A prime ring is a circular sequence of all numbers between 1 and n (where n is an even number) where each pair of consecutive numbers add up to a prime. This means that the first and the last number of the sequence must also add up to a prime. Each number between 1 and n appears exactly once in the sequence. All sequences start with the number 1.
For example, if n is 6, 1+4 is prime and 1+6 is prime so the answer has 2 sequences. The first starts with 1 4 and the second starts with 1 6. For the first sequence 4+3 is prime then 3+2 is prime then 2+5 is prime then 5+6 is prime. We are out of numbers and 1+6 is also prime so the full sequence is 1 4 3 2 5 6. For the second sequence, 6+5 is prime then 5+2 is prime then 2+3 is prime then 3+4 is prime. We are out of numbers and 1+4 is also prime so the full sequence is 1 6 5 2 3 4.
Odd numbers have no prime rings so you’ll have to find a different way to open the safes with an odd number of buttons.
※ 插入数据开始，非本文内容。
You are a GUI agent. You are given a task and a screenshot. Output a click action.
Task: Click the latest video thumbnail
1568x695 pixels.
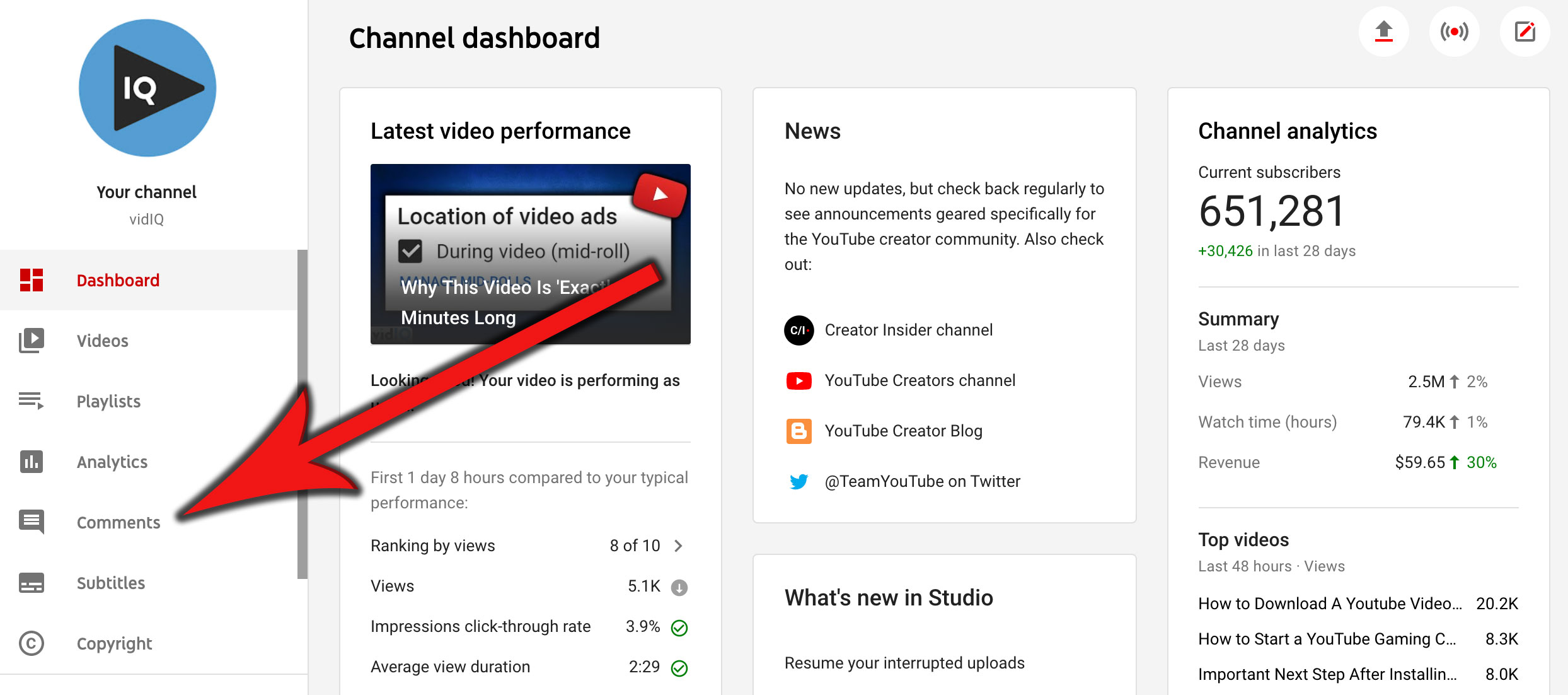click(x=530, y=254)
Your task is to figure out the safe combinations quickly before The Ax finds you. The safes with an even number of buttons may each have several prime rings but its faster than trying every possible combination.
Input
Each line of input will contain a value for n (1 < n ≤ 16). The last line of input will contain the number 0. This last line should not be processed.
Output
The output of your program should list all prime ring sequences starting with 1 for the current value of n in ascending order. The output should be formatted as in the sample below. If there are no prime rings for an input then don't print anything. (9 has no prime rings).
Sample Input
6
8
9
0
Output for Sample Input
1 4 3 2 5 6
1 6 5 2 3 4
1 2 3 8 5 6 7 4
1 2 5 8 3 4 7 6
1 4 7 6 5 8 3 2
1 6 7 4 3 8 5 2
题目本身就是一个回溯,但是题目的结论很有意思。也很明显,[1..n],如果n为奇数的话,并不能找到一个序列,让任意两个相邻的数之和为质数;而如果n为偶数的话,一定存在这样的一个序列,并且不唯一。
再看代码本身,很久不写这种需要自己输入输出饿题目了,一开始写也是各种不适应。输入是一个n,需要输出所有符合条件的[1..n]的序列。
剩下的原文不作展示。